Exercise objective:
The listing below holds a line with "This screenshot has width=1280, height=800." and a later line with "Given: Enable guest". Write out those two lines and every line between them, exactly, and nothing else.

***** Task inputs

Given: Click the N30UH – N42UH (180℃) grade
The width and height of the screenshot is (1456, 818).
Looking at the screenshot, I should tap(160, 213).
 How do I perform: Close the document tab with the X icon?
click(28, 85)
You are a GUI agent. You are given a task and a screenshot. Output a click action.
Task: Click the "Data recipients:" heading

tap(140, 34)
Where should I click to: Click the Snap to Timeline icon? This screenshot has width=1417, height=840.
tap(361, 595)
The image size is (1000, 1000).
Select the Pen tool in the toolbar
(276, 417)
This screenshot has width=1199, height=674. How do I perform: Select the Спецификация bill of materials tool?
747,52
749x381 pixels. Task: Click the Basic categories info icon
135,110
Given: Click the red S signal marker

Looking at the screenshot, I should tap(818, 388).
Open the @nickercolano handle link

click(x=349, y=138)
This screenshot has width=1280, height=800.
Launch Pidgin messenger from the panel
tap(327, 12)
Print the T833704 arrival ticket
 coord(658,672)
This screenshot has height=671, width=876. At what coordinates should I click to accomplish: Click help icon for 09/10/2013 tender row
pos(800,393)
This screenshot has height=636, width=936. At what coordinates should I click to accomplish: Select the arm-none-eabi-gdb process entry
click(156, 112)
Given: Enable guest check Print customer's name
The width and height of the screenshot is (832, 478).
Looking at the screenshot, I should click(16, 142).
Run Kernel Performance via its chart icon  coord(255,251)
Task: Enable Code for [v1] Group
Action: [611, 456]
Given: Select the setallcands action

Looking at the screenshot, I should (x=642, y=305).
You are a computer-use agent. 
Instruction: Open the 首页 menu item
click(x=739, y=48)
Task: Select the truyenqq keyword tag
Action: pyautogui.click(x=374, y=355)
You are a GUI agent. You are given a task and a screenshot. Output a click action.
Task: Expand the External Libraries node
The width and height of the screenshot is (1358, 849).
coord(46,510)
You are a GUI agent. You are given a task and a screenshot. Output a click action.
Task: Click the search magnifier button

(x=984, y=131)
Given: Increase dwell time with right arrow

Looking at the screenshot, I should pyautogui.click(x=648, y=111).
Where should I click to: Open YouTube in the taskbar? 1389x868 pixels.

**********

Result:
This screenshot has width=1280, height=800.
Launch Pidgin messenger from the panel
tap(327, 12)
Print the T833704 arrival ticket
 coord(658,672)
This screenshot has height=671, width=876. At what coordinates should I click to accomplish: Click help icon for 09/10/2013 tender row
pos(800,393)
This screenshot has height=636, width=936. At what coordinates should I click to accomplish: Select the arm-none-eabi-gdb process entry
click(156, 112)
Given: Enable guest check Print customer's name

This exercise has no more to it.